Baltimore officials and ship manager Synergy Marine have reached a deal to allow some crew members from a vessel that slammed into the Francis Scott Key Bridge to go home.

Documents filed with the US District Court for the District of Maryland show that lawyers for the city withdrew a request to prevent all seafarers on the 9,962-teu container ship Dali (built 2015) from leaving the US so that they can provide evidence.

“Counsel for all current claimants met and conferred and approached counsel for the vessel interests with a compromise proposal to resolve the dispute and avoid the intervention of the court,” the city’s lawyers wrote.
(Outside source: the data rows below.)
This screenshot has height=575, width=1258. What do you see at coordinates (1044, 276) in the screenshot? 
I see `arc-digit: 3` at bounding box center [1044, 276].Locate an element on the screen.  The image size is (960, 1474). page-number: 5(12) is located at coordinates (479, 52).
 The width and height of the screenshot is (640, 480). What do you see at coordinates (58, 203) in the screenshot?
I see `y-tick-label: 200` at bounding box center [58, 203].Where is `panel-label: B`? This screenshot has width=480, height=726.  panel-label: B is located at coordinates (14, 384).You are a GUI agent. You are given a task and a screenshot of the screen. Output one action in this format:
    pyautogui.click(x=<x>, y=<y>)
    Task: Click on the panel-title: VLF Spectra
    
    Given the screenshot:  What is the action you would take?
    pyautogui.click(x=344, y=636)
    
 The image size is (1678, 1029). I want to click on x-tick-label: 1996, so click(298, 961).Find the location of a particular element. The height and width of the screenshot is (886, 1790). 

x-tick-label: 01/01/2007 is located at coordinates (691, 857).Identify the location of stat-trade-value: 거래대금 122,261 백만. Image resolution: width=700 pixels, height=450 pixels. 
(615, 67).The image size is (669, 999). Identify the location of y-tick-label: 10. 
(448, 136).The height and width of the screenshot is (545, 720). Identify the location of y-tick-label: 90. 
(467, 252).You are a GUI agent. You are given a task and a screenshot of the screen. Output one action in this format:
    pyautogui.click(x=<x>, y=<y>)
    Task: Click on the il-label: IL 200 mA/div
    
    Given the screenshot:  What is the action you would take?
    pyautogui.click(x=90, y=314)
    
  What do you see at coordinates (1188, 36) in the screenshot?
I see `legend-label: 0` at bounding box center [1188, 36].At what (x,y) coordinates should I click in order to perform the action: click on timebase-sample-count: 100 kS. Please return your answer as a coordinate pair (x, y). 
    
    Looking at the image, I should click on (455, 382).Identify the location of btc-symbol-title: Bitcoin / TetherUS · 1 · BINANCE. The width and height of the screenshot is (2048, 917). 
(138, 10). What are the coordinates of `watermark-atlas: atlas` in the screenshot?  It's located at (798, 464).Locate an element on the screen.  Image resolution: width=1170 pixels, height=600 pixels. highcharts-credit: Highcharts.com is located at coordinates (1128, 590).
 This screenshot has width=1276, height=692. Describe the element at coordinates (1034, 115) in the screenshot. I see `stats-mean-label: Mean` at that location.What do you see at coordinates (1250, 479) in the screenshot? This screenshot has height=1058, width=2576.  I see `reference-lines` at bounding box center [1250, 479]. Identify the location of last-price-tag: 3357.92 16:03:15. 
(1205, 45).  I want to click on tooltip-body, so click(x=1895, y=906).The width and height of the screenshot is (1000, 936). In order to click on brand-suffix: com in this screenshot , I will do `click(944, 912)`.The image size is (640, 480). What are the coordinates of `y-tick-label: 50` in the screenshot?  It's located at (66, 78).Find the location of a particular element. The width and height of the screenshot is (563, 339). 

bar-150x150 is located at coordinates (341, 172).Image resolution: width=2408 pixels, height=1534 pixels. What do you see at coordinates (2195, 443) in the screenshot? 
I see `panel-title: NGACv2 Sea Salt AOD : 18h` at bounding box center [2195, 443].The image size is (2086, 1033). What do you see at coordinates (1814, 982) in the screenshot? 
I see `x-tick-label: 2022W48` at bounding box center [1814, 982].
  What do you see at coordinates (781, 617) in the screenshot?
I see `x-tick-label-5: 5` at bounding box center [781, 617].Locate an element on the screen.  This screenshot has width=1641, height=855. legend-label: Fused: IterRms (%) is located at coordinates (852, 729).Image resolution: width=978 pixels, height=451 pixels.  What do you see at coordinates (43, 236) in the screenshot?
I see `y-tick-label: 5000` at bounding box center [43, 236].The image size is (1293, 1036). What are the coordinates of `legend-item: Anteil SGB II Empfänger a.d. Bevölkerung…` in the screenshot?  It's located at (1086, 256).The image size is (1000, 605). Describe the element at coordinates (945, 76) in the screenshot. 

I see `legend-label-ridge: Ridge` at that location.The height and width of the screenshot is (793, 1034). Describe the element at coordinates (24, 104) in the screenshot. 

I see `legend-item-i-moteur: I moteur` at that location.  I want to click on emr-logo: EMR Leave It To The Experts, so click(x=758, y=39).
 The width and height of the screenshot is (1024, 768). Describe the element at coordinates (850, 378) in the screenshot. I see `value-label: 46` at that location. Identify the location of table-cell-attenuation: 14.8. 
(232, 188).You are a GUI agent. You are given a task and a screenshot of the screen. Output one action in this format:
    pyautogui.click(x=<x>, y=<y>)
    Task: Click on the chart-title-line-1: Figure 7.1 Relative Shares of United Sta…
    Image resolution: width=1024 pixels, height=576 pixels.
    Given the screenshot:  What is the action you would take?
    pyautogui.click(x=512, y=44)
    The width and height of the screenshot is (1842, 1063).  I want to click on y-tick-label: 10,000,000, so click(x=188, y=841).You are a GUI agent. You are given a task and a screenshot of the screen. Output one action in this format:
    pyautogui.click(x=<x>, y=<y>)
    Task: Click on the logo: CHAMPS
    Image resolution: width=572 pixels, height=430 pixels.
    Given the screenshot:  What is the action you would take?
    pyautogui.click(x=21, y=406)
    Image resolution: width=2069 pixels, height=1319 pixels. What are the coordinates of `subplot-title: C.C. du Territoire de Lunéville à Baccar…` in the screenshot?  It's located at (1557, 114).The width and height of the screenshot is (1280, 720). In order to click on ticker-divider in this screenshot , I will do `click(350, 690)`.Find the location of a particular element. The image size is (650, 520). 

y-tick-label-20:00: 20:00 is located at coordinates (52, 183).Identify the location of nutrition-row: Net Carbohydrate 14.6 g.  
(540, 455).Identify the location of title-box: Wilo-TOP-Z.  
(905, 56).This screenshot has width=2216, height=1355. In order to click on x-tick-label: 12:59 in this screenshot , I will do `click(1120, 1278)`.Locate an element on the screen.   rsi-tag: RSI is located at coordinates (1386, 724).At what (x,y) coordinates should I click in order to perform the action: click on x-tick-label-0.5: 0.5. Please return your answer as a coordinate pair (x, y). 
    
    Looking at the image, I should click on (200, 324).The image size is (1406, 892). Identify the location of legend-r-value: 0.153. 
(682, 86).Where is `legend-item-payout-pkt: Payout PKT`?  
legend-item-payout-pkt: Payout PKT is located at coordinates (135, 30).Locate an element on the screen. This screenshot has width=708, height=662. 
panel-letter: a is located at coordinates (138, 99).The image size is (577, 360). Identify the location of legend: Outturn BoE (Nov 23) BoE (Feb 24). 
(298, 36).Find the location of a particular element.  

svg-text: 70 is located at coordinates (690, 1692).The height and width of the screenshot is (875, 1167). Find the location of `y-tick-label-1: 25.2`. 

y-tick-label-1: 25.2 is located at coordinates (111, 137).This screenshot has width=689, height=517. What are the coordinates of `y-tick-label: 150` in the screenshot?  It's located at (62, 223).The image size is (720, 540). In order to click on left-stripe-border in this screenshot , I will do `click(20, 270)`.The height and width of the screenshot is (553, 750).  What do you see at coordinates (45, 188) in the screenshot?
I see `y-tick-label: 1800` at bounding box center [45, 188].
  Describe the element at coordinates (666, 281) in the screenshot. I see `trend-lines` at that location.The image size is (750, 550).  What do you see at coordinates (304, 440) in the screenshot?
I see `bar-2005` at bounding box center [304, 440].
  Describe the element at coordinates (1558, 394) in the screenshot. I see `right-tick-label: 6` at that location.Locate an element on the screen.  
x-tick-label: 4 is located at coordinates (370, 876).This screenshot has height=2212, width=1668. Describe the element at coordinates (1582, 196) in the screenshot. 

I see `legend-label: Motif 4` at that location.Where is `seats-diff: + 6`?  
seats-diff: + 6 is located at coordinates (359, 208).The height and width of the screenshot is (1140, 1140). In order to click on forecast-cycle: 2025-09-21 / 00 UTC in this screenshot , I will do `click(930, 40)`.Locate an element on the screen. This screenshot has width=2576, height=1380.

“With this agreement in place, the City of Baltimore is satisfied that the parties no longer require the court’s intervention to resolve the dispute.”

William Bennett, the Blank Rome lawyer representing Singapore-based Synergy Marine and Dali owner Grace Ocean, said in an email included in court documents that the US Coast Guard is allowing several crew members to fly home.

The list includes two able-bodied seamen, an ordinary seaman, an oiler, a fitter, a cook and a general steward.

Darrell Wilson, a spokesman for Synergy, said eight crew members have been permitted to leave, while 13 will remain to assist the investigation.

The US Justice Department, which is reported to be conducting a criminal investigation into the ship’s collision with the bridge, has interviewed the crew members who are slated to depart and does not object to their departure, Bennett wrote.

He said US officials have denied them permission to stay briefly from the US, and they will be transported directly to the airport.

Court records show the Dali was expected to leave Baltimore as early as today (Thursday), but vessel tracking data shows it remains at the city’s port.